The idea is to divide the input slices based on the desired maximum number of rows per partition. Kafka API already has offsetForTimes()
method which is what we need. The basic idea is:
For each partition for the desired time range fetch starting and ending offsets
Find max difference among offset pairs
Based on this and the desired number of rows find out how exactly we want to divide each partition. In our case, we simply divide each Kafka slice into N parts, where N = max_difference / desired_rows_count
Use spark.read.format("kafka")
with startingOffsets
and endingOffsets
options for each for N combinations of partition-start offset-end offset pairs. Use .union to make the final dataset.

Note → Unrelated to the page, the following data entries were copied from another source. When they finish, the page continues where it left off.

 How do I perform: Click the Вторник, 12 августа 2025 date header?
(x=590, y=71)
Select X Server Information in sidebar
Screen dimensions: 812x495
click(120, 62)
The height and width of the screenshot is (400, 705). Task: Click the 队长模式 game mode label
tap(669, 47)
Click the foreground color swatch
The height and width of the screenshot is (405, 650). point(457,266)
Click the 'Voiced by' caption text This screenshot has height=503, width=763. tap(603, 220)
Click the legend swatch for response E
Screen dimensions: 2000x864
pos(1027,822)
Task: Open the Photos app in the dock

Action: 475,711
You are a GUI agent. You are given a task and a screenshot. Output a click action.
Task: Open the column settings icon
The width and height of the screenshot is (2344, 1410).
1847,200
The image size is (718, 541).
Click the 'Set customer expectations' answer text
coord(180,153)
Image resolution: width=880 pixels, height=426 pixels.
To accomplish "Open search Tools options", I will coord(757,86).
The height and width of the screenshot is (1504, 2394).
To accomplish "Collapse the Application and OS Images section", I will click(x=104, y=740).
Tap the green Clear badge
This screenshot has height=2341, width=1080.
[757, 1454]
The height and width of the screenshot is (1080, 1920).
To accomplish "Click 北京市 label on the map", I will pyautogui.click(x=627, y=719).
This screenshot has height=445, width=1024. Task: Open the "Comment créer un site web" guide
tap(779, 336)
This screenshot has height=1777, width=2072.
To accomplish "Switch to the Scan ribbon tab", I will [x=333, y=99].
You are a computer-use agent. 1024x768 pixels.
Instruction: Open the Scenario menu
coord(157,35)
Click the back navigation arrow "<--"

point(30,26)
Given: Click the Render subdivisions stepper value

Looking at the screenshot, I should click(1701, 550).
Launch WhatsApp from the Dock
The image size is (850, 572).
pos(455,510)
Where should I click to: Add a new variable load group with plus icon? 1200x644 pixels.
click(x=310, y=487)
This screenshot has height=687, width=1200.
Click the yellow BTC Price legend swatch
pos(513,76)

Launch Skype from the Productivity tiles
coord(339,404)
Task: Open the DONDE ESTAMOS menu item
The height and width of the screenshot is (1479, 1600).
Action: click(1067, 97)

Here’s an example of how to fetch offsets using kafka-python library
from kafka import TopicPartition
from kafka import KafkaConsumer
from datetime import datetime
def get_offset_for_times(
consumer: kafka.KafkaConsumer,
ts: datetime):
offset_for_times_request = {
TopicPartition(topic, p): datetime.timestamp(ts) * *1000
*for p in partitions
}
return consumer.offsets_for_times(offset_for_times_request)
consumer = KafkaConsumer(topic, bootstrap_servers=brokers)
start_offsets = get_offset_for_times(consumer, start_ts)
end_offsets = get_offset_for_times(consumer, end_ts)
Using the returned offsets it’s easy to find out the exact offset ranges you need to read via spark. The partitioning and writing to S3 using Spark is simple and I won’t dig into details on how to do it.
The last step would be to make an Airflow dag out of this job and run it hourly.
In this article, I described our journey towards the data ingestion pipeline. The final iteration turned out to be an hourly Spark pipeline that reads hour long data slices directly from Kafka.
Scalable: during reading, the number of spark tasks scales horizontally based on the rows being read.
Reliable: Spark pipelines are proven to be durable. We encounter less obscure and hard-to-debug bugs in the current solution.
Extendible: an Airflow DAG can be extended with more tasks and works as an ingestion config.
Backfill works: the code above can be run with any time range.
Downstream jobs start immediately: spark writer adds SUCCESS marker to S3 that can be easily listened to by a Flink sensor to start subsequent tasks.